Preferentially hydrolyzes oxidized polyunsaturated fatty acyl chains from cardiolipins, yielding monolysocardiolipins that can be reacylated with unoxidized fatty acyls to regenerate native cardiolipin species. Hydrolyzes oxidized glycerophosphoethanolamines present in pancreatic islets, releasing oxidized polyunsaturated fatty acids such as hydroxyeicosatetraenoates (HETEs) (PubMed:24648512).
Has thioesterase activity toward fatty-acyl CoA releasing CoA-SH known to facilitate fatty acid transport and beta-oxidation in mitochondria particularly in skeletal muscle (PubMed:18937505).
Plays a role in regulation of membrane dynamics and homeostasis. Selectively hydrolyzes sn-2 arachidonoyl group in plasmalogen phospholipids, structural components of lipid rafts and myelin (By similarity).

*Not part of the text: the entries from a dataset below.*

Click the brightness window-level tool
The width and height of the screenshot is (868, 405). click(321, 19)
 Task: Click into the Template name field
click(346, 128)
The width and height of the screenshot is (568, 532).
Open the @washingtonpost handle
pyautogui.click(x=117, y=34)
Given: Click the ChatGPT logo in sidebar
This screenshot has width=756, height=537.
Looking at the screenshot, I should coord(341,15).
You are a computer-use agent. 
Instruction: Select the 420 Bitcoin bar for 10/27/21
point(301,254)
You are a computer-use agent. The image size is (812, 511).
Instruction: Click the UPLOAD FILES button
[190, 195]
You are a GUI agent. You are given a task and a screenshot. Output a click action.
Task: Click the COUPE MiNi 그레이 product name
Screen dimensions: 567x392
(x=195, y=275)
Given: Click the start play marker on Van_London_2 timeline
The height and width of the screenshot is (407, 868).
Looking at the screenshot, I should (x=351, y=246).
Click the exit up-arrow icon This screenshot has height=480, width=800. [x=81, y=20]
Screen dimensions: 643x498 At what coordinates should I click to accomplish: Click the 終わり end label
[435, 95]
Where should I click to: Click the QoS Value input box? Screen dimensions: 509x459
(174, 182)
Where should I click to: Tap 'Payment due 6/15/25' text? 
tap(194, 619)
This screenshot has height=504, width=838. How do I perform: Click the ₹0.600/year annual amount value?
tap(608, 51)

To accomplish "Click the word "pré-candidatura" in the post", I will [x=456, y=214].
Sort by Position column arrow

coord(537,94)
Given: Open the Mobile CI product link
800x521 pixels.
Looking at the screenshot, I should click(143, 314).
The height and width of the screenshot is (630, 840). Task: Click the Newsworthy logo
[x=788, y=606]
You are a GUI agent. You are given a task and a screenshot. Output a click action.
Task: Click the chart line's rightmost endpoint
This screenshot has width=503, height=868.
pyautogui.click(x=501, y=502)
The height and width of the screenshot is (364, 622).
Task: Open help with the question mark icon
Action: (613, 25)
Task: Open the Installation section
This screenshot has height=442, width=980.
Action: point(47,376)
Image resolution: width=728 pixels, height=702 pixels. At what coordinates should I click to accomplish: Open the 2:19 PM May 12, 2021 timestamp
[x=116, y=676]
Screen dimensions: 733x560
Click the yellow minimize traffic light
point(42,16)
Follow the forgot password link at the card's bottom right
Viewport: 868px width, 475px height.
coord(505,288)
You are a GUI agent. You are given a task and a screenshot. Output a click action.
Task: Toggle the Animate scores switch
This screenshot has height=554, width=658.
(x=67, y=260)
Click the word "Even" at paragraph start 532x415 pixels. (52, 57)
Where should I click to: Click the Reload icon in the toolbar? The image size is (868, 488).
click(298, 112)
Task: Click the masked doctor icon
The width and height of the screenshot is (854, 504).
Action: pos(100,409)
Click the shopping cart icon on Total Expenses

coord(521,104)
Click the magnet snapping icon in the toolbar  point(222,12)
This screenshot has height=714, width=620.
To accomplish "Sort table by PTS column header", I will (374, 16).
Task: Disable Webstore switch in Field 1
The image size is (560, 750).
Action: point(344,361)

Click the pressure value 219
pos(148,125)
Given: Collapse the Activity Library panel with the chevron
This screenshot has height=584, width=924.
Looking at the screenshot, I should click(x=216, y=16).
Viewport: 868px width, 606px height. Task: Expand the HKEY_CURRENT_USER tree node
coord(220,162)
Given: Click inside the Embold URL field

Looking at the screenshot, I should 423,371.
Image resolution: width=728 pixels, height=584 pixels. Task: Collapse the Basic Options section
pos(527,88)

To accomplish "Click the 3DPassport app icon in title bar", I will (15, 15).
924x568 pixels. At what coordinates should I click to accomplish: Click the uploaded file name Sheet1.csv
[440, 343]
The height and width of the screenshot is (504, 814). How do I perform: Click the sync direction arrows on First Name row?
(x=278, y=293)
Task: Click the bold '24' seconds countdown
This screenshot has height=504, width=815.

Regulates F-actin polymerization at the pseudopods, which is required for both speed and directionality of MCP1/CCL2-induced monocyte chemotaxis (By similarity).
Targets membrane phospholipids to produce potent lipid signaling messengers. Generates lysophosphatidate (LPA, 1-acyl-glycerol-3-phosphate), which acts via G-protein receptors in various cell types. Has phospholipase A2 activity toward platelet-activating factor (PAF, 1-O-alkyl-2-acetyl-sn-glycero-3-phosphocholine), likely playing a role in inactivation of this potent pro-inflammatory signaling lipid (By similarity).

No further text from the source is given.